• TASK STATEMENT: Extend the profile of Anna E. Hollis of Amachi Pittsburgh, starting after its final line.

• EXTRACT PROVIDED:
Anna E. Hollis-Executive Director, Amachi Pittsburgh

 

 

Anna E. Hollis is the Executive Director of Amachi Pittsburgh, a unique partnership of secular and faith-based organizations working together to support children and families of the incarcerated. “Who knows what God has brought us through this child?” is the English translation of “amachi”, and forms the centerpiece of the organization’s mission to empower young minds to overcome the challenges of parental incarceration through mentoring, family strengthening and leadership development. Under Anna’s leadership, Amachi Pittsburgh has become an ever-growing and diverse network of community organizations, dedicated volunteers and families, and partners in education, business and government.

               

Anna serves on several boards and advisory committees, and is herself an Amachi mentor.  She serves on the board of The Mentoring Partnership of Southwestern Pennsylvania and the Community Advisory Committee of the YWCA Center for Race and Gender Equity.  She has served as Treasurer of the NAACP-Pittsburgh Chapter and as a member of the national Advisory Board of the Mentoring Children of Prisoners Support Center.  She was also one of the founding members of the Pittsburgh Darfur Emergency Coalition, successfully mobilizing communities to advocate for human rights.  Anna has a diverse background in both the public and private sectors, including a successful career with Merck & Co., Inc., where she successfully managed a $13mm book of business.

 

As a mother of three children, Anna passionately believes that every child has inherent value despite family circumstances. It is her hope and expectation that the God-given potential and purpose of all children are recognized, protected and nurtured by caring adults.

  

1) Celebrating Black History Month- what are you most proud of as a Black American and what you have been able to accomplish in terms of your career?

• PROVIDED INFORMATION:

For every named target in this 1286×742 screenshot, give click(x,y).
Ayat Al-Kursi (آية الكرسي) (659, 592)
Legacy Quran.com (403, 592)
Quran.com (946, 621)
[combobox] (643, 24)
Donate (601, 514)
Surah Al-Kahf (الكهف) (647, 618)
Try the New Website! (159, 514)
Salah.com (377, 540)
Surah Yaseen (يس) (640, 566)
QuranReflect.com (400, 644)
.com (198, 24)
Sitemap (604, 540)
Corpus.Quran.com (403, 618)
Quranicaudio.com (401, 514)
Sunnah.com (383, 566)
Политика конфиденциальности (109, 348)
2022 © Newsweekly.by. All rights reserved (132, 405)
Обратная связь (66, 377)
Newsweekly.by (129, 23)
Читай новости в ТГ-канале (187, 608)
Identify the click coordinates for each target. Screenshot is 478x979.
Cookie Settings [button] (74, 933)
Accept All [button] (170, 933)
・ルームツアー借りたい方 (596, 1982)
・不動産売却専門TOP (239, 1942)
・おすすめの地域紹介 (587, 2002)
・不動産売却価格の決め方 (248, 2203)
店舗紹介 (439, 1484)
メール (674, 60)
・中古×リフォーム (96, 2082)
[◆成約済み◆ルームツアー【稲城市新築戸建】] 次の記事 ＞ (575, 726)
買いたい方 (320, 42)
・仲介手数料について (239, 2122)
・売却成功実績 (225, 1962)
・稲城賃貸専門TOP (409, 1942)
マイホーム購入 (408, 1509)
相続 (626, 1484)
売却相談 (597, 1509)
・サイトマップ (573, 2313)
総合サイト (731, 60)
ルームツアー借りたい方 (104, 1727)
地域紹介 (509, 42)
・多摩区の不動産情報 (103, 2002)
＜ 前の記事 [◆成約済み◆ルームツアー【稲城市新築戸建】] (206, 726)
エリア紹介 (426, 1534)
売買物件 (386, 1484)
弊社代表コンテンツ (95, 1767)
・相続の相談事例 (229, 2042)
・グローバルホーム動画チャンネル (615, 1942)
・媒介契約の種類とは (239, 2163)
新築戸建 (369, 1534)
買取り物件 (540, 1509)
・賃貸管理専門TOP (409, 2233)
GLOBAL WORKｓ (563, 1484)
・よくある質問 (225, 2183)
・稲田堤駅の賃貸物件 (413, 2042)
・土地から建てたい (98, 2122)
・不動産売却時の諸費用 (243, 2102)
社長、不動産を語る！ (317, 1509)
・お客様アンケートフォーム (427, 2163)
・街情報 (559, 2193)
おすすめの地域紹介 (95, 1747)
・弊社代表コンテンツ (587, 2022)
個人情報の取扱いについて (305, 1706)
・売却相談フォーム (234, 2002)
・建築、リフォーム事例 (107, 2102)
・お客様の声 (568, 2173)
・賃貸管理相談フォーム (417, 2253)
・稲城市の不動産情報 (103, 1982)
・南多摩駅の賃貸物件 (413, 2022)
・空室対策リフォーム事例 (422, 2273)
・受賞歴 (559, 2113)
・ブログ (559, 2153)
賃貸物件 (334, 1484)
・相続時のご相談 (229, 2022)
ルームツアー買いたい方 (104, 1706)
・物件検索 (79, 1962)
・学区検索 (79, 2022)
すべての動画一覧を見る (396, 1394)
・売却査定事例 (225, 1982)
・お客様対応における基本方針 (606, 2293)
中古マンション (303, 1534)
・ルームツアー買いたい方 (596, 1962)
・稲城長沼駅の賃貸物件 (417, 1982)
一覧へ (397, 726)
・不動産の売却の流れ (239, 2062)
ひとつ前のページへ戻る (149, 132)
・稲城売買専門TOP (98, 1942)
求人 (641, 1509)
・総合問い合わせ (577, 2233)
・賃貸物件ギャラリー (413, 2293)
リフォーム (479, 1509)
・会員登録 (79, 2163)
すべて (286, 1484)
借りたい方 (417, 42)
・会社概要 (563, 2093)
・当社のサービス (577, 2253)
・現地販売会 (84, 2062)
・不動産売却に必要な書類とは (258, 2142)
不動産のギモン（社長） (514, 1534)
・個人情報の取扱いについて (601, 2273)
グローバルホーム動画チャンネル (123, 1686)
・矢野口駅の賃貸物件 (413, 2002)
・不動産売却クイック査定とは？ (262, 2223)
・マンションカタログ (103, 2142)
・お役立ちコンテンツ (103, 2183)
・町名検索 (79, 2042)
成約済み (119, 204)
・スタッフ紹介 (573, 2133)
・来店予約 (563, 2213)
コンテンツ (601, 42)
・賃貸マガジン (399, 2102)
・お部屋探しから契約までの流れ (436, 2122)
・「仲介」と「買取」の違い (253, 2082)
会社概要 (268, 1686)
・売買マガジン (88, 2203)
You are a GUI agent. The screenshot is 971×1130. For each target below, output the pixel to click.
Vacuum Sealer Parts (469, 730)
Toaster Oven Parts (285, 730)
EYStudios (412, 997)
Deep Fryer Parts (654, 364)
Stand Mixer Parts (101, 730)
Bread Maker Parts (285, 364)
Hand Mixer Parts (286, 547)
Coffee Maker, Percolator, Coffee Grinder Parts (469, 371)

• RESPONSE TO THIS EXERCISE:
I am most proud of the times in history when Black people used their collective power to fight injustices and bring about positive change in our country. While the need remains to similarly address gross racial and economic inequities throughout society, I yet recognize and appreciate that those trailblazers of yesterday have paved the way for our generation to accomplish goals through opportunities that were or withheld from them. I've enjoyed a successful career in the corporate sector and now in the nonprofit sector as executive director for Amachi Pittsburgh. We are committed to helping empower children and families to overcome obstacles associated with parental incarceration, and realize their full potential. I am extremely proud of being able to give voice and visibility to the children who suffer most, and to provide leadership training and opportunities for our youth ambassadors to emerge as champions of their own cause.  In 2012, we published our first report to the community entitled, "What We've Learned from the Children", which is available on our website, www.AmachiPgh.org, and amplifies the voices of our youth.

 

2) Why is Black History important to you and our world?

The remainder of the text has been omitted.